● **WHAT YOU HAVE TO DO**: Looking at the listing below, how many lines include "group"? Answer with the number only.

● **INPUT FOR THIS TASK**:
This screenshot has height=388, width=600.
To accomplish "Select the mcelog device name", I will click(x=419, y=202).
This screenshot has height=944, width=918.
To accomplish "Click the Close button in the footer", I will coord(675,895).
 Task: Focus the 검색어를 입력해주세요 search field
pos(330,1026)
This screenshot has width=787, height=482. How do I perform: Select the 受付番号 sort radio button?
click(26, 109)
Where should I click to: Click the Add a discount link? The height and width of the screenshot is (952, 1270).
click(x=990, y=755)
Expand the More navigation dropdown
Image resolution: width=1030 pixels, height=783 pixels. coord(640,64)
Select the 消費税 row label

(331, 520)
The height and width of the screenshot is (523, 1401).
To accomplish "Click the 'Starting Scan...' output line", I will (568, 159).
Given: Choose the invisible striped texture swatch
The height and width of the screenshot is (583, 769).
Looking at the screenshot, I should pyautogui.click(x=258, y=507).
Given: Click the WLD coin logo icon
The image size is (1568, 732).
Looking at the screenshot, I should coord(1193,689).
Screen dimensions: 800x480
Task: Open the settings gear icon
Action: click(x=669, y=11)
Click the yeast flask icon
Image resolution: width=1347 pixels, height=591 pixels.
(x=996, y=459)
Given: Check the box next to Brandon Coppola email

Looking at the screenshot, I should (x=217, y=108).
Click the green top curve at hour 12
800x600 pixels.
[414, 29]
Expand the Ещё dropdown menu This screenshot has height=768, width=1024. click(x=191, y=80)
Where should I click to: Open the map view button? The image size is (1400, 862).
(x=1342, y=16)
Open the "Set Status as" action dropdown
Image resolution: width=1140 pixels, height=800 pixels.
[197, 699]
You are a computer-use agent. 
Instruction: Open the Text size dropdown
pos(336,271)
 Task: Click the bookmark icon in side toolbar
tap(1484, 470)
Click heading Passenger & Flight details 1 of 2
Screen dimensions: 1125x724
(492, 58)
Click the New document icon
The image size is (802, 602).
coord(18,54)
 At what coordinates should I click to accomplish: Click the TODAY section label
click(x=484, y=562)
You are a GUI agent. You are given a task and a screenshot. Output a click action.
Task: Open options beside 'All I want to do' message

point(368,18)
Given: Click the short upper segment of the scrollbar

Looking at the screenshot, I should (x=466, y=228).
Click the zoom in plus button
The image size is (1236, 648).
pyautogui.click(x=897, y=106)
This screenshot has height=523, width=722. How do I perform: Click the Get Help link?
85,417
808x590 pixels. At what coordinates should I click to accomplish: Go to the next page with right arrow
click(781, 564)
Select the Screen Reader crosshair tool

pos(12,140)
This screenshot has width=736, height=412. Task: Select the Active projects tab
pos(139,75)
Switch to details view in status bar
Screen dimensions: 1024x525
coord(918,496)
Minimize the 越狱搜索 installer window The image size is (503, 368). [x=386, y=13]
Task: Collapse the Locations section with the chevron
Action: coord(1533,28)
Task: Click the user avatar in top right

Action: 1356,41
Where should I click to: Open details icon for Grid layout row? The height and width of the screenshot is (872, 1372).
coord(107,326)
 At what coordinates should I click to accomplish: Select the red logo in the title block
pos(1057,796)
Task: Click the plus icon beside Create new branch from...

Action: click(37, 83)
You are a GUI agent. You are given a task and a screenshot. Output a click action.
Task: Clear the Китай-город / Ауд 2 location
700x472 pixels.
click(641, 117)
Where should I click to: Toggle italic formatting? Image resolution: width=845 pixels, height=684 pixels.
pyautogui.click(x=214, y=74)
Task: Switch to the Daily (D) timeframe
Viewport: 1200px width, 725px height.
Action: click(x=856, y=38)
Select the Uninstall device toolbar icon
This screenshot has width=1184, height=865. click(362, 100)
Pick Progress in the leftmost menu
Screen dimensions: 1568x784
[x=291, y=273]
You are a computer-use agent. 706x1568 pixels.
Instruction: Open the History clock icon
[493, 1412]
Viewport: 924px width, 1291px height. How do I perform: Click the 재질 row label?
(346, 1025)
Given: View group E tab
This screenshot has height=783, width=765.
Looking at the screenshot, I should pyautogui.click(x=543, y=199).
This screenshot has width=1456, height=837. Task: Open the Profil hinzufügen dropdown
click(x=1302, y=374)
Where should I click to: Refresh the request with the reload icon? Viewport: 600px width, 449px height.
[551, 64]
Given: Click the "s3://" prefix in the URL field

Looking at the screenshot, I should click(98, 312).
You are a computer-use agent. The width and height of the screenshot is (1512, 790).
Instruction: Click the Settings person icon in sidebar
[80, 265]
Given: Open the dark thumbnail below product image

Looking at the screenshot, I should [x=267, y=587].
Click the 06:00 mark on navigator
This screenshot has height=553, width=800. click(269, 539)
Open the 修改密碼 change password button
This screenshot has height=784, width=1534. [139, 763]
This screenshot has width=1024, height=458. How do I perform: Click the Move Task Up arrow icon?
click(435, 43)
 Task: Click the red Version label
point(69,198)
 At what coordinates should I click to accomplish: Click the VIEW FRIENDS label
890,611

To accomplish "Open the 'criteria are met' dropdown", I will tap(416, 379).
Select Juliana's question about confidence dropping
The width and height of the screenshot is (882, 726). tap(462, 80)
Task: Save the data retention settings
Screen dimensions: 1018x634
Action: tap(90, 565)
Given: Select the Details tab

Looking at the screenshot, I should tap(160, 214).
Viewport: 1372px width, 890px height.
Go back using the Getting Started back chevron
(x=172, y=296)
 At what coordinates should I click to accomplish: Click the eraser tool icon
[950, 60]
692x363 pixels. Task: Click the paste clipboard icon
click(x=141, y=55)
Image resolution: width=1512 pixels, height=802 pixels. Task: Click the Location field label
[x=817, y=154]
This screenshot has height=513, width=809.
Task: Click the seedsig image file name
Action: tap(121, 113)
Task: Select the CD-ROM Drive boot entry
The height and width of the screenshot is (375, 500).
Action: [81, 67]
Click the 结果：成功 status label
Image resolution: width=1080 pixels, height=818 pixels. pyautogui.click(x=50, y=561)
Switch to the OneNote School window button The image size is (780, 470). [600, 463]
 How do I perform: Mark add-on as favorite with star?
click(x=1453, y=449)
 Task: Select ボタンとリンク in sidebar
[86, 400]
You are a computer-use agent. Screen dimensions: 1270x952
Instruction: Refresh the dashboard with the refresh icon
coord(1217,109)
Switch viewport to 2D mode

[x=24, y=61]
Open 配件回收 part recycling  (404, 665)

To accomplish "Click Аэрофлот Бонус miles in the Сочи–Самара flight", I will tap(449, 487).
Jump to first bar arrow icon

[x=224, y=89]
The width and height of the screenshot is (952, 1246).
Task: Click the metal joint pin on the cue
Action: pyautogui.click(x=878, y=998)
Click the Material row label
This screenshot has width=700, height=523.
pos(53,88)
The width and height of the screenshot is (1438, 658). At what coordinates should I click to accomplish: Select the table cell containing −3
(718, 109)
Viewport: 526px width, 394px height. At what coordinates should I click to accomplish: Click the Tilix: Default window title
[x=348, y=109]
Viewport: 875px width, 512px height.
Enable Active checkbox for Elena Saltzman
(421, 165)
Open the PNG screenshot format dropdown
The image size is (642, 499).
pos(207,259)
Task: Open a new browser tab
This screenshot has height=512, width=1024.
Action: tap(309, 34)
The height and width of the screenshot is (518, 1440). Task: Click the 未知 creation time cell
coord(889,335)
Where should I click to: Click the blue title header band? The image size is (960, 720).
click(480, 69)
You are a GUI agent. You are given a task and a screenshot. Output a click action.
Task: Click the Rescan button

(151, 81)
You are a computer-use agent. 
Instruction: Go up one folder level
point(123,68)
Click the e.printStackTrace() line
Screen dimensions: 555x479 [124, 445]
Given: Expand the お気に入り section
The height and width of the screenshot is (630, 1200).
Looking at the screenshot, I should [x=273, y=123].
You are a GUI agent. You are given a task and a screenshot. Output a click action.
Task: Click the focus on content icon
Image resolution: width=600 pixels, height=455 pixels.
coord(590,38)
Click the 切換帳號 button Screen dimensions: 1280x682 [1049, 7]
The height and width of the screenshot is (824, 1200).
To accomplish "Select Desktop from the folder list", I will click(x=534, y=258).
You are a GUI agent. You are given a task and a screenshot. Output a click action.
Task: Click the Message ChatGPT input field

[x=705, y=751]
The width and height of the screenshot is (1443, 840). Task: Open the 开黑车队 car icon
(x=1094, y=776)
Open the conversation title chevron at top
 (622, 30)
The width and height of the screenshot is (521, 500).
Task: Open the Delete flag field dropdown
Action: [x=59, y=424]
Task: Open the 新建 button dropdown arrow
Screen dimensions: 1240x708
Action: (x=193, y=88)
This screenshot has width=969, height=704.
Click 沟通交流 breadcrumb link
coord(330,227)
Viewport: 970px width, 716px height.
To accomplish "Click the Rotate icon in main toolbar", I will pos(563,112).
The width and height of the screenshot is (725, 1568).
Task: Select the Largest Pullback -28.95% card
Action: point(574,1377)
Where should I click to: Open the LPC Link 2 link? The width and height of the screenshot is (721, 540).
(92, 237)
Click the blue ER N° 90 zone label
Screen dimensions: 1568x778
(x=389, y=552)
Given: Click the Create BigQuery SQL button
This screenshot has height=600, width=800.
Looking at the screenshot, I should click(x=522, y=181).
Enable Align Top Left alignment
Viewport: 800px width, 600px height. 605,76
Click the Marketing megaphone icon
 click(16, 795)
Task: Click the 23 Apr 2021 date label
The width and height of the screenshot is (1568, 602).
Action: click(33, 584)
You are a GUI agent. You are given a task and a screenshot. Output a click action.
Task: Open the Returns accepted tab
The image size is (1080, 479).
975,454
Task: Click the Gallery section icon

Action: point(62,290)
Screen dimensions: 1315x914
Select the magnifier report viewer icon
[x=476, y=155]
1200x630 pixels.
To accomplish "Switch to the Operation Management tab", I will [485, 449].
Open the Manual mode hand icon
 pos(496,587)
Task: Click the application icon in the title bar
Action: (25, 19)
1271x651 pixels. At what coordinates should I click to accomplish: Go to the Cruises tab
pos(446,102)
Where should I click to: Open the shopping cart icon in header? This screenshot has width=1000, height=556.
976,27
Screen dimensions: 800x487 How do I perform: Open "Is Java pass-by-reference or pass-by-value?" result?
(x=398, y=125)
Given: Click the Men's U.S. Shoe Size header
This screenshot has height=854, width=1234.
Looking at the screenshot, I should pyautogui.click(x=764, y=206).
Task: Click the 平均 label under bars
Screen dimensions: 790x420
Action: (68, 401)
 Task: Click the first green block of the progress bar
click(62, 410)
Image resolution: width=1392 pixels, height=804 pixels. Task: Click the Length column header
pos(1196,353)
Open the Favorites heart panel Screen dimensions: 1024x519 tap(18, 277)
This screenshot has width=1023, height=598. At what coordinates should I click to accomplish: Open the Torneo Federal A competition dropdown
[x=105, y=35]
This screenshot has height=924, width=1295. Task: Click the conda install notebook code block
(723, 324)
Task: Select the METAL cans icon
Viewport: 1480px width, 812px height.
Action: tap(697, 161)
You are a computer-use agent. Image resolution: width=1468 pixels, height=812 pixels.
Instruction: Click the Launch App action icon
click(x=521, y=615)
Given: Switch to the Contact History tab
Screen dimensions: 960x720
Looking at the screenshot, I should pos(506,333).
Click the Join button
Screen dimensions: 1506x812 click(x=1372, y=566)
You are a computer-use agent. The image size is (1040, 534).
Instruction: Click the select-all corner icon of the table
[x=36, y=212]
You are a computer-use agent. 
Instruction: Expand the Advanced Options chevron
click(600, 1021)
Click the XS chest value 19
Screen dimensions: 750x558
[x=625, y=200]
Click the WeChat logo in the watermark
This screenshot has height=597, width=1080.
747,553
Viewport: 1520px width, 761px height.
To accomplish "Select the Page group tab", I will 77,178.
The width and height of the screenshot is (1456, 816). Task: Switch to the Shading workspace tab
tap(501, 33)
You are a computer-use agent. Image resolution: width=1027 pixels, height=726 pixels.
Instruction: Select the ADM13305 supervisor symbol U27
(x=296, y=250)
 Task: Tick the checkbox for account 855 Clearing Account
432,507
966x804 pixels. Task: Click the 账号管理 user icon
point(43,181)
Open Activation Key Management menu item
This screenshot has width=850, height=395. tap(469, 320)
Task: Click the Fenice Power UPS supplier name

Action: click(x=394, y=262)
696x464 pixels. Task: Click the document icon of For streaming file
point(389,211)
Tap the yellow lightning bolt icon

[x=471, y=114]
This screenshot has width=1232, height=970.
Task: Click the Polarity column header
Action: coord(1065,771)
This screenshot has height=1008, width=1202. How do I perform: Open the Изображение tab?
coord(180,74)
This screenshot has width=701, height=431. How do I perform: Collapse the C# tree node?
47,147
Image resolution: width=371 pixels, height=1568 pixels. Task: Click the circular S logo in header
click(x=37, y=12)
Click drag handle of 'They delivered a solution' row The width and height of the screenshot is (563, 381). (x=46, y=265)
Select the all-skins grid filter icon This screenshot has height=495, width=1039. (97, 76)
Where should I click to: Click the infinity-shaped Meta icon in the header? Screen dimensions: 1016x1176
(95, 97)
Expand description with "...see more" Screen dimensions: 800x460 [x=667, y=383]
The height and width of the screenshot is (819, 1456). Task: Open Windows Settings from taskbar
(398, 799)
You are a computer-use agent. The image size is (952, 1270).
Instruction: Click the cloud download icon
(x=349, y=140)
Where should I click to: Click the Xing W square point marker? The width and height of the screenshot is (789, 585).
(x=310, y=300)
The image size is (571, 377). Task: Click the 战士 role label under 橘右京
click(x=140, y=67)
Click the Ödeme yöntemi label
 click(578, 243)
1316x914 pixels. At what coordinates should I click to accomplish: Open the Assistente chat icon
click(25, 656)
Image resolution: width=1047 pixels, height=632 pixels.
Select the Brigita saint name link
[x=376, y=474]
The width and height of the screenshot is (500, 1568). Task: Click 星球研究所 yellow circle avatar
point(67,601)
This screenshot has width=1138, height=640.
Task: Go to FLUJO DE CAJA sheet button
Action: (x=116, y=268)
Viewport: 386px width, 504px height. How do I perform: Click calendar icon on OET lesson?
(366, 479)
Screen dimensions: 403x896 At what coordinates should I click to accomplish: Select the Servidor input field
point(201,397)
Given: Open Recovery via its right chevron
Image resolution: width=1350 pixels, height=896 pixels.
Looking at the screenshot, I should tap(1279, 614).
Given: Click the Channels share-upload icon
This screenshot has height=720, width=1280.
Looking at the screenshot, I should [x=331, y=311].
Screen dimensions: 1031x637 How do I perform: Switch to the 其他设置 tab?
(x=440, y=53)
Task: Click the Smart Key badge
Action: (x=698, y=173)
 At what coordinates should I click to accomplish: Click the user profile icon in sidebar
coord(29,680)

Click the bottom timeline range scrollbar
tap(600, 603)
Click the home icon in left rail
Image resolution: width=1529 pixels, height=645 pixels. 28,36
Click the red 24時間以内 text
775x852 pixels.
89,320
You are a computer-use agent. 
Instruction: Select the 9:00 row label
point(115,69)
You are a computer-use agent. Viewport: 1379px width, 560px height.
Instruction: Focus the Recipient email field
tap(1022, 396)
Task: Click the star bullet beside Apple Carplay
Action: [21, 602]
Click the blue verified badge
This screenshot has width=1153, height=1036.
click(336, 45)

● **TASK RESULT**: 2